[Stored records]
• • • • •

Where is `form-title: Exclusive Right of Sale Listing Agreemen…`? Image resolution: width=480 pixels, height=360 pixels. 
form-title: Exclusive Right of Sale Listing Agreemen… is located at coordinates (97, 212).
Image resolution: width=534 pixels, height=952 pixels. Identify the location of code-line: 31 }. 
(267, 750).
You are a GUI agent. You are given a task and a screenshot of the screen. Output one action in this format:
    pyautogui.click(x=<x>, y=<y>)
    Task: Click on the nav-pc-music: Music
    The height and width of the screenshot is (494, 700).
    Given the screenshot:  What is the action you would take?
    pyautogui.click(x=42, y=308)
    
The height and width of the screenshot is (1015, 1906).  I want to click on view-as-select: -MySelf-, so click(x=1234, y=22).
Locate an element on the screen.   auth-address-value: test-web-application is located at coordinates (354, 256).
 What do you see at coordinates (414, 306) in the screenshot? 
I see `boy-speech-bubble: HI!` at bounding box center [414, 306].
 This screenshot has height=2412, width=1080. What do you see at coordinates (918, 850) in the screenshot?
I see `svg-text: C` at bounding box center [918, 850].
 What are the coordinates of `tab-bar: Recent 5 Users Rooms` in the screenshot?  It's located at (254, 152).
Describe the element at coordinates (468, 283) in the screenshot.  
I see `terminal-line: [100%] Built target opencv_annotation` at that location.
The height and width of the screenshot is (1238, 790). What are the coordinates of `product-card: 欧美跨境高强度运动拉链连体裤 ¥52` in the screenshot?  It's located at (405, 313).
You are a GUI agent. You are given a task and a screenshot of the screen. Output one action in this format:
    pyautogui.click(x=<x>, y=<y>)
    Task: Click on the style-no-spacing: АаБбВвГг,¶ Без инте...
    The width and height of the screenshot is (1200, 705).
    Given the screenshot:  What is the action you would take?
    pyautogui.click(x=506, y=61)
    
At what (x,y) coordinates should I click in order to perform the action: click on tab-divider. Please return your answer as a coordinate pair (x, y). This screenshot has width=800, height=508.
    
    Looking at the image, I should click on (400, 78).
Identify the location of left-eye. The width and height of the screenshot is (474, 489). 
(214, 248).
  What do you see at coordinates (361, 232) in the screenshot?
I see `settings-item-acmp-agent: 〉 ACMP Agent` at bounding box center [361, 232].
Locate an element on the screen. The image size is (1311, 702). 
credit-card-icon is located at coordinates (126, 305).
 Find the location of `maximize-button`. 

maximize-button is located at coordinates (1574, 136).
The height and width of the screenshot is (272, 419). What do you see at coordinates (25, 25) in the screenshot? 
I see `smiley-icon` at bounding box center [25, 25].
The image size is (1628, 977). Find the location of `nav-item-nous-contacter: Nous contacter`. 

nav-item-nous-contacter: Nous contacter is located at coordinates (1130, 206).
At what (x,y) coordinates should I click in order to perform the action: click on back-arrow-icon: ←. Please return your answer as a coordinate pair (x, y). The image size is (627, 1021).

• • • • •

→ **Request**
Duplicate the lines of the listing verbatim, starting at the first line of the listing and ending at the line that contains "at that location.".

→ **Exercise output**
Where is `form-title: Exclusive Right of Sale Listing Agreemen…`? Image resolution: width=480 pixels, height=360 pixels. 
form-title: Exclusive Right of Sale Listing Agreemen… is located at coordinates (97, 212).
Image resolution: width=534 pixels, height=952 pixels. Identify the location of code-line: 31 }. 
(267, 750).
You are a GUI agent. You are given a task and a screenshot of the screen. Output one action in this format:
    pyautogui.click(x=<x>, y=<y>)
    Task: Click on the nav-pc-music: Music
    The height and width of the screenshot is (494, 700).
    Given the screenshot:  What is the action you would take?
    pyautogui.click(x=42, y=308)
    
The height and width of the screenshot is (1015, 1906).  I want to click on view-as-select: -MySelf-, so click(x=1234, y=22).
Locate an element on the screen.   auth-address-value: test-web-application is located at coordinates (354, 256).
 What do you see at coordinates (414, 306) in the screenshot? 
I see `boy-speech-bubble: HI!` at bounding box center [414, 306].
 This screenshot has height=2412, width=1080. What do you see at coordinates (918, 850) in the screenshot?
I see `svg-text: C` at bounding box center [918, 850].
 What are the coordinates of `tab-bar: Recent 5 Users Rooms` in the screenshot?  It's located at (254, 152).
Describe the element at coordinates (468, 283) in the screenshot.  
I see `terminal-line: [100%] Built target opencv_annotation` at that location.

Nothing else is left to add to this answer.